First form essentially means that entity in a table must represent relation, and if it already does - entity already is compliant with the first normal form.
First form imposes two conditions for database design to be compliant with it:
- All rows must be unique.
- All values must be atomic.
All rows must be unique
This is usually achieved through giving entity a unique Primary Key column. Unique identification of a row makes it different from row with the same values but different primary key. That's how a bag of data is turned to a set - a core database data structure.
All values must be atomic
This is achieved through storing exactly one piece of data in a single cell, not an array of data and not a string of different values separated by comma for example.
That's pretty simple, but for a non-native, digesting information from technical books can be pretty hard, so it makes sense to write down everything I learn.
Man can get anything he wants if he's willing to sacrifice for it. I suspect it was my greed for experience and money that got me a second job and I'm willing to sacrifice my free time for it. I mean, I don't have much to do anyway once I go home, and I'm notorious among my closest for doing programming both when I'm on work and off work. I'm not exactly a social person. I spend lots of time to learn how to communicate with people the proper way, but I never feel like I belong and I grew to become okay with that, and I'm young. I have the power and the time to improve myself in all the ways possible until I grow old and conservative and the spark in my eyes starts fading. So that kinda got me thinking - can I turn my free time for learning into a revenue? Turns out, I can.

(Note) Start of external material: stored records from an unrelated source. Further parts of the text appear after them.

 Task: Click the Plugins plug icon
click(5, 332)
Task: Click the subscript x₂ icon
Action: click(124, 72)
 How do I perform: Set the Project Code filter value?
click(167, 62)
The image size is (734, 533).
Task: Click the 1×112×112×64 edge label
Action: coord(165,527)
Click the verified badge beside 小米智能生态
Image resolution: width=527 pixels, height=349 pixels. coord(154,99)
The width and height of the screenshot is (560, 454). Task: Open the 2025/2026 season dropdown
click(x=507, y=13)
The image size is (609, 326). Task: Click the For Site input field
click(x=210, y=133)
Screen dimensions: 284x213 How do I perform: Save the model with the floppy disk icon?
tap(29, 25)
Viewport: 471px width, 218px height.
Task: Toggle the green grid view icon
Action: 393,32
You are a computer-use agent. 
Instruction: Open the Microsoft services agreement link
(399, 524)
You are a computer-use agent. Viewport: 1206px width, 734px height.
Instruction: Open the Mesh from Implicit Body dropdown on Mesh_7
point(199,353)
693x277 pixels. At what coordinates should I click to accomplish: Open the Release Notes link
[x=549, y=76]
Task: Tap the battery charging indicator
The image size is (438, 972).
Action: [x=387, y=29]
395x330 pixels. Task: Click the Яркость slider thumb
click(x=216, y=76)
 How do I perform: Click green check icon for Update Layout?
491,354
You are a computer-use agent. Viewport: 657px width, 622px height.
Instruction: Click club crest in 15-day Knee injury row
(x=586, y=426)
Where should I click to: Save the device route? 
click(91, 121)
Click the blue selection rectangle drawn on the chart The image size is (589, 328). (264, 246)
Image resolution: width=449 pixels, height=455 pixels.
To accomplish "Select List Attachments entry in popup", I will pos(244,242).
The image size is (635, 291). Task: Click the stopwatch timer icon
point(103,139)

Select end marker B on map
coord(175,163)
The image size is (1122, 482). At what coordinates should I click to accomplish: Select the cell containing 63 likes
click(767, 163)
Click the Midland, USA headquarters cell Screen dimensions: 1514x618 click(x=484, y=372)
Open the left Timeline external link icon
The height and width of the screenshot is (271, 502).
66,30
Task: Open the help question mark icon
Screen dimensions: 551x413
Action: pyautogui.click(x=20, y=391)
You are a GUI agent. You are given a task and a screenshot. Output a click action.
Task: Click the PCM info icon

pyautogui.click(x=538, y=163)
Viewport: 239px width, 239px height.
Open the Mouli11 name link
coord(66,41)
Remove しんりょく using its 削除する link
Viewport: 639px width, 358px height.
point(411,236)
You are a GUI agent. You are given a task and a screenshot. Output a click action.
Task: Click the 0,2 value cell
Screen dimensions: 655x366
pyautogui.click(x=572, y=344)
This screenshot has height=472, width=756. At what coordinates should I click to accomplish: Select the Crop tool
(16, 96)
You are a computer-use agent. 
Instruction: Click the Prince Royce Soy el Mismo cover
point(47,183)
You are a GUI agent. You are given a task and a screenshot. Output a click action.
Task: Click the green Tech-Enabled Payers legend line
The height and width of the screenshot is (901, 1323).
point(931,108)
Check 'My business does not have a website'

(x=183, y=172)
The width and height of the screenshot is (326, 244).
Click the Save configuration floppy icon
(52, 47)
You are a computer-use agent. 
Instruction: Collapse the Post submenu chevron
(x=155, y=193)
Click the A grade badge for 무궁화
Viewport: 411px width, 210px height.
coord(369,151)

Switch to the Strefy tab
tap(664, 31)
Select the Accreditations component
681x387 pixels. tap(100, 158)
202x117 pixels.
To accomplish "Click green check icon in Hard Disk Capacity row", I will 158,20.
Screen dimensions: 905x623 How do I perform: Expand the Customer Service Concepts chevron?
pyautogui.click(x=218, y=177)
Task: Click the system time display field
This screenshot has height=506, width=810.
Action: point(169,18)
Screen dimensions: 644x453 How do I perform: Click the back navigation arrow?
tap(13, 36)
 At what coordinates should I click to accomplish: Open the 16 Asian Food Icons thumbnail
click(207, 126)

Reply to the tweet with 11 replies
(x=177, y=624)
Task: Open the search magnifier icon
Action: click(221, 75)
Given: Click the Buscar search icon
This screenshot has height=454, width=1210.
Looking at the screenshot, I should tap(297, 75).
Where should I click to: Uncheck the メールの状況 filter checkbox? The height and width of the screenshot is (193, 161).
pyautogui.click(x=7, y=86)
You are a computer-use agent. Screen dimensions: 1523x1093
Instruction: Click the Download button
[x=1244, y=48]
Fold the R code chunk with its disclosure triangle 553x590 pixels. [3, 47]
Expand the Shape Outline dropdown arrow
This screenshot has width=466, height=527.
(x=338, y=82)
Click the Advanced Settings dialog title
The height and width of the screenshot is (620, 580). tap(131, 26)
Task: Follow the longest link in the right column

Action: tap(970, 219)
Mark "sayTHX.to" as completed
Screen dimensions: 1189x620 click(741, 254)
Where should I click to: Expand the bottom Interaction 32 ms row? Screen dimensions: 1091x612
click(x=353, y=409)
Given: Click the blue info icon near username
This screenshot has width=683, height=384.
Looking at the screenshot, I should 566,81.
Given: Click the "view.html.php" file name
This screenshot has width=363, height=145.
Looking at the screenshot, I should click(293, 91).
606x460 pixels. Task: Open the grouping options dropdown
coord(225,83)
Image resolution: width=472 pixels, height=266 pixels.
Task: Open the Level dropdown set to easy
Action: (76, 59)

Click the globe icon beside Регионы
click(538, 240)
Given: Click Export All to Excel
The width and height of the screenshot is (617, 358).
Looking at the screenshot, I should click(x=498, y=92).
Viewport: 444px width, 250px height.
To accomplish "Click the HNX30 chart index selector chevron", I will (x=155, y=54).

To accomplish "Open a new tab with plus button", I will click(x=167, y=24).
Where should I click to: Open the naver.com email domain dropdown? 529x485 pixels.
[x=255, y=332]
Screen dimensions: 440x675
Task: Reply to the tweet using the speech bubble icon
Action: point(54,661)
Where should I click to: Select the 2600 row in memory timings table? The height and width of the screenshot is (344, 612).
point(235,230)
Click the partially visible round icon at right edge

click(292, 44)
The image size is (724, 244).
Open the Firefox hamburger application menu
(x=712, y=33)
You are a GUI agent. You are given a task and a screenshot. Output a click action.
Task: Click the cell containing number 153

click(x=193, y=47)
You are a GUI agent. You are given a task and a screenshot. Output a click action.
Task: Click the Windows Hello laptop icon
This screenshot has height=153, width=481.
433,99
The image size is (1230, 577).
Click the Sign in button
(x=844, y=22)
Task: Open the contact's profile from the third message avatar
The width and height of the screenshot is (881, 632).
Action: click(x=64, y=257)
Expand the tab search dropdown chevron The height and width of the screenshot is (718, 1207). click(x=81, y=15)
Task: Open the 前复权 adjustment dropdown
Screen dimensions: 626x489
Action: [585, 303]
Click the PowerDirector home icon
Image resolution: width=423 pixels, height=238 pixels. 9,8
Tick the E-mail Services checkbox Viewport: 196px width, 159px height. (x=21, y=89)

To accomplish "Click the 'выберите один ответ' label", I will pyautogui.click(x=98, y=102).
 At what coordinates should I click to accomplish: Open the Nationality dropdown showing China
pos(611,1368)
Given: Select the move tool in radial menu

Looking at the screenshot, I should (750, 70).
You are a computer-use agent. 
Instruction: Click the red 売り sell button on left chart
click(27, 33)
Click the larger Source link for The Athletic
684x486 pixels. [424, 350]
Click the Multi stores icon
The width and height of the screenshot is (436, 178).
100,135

I've been developing on .NET for three years, but, surprisingly enough, I have never got near raw SQL, always preferring existing ORM solutions. On the second job, it's crucial for me to perform well using T-SQL, and that sounds like a great push given to me, because I don't have to force myself to study anymore - something else does. And since I'm primarily working with .NET, and I want to be a good all-rounder, T-SQL sounds like a wonderful thing to learn and solidify my understanding of core DB and RDBMS principles.
So I started by getting myself "T-SQL Fundamentals" book. I'm ought to post things as I learn them to solidify and organize my knowledge by writing it down as a blog post. That's why I registered here in the first place :)
Cheers to anyone reading this.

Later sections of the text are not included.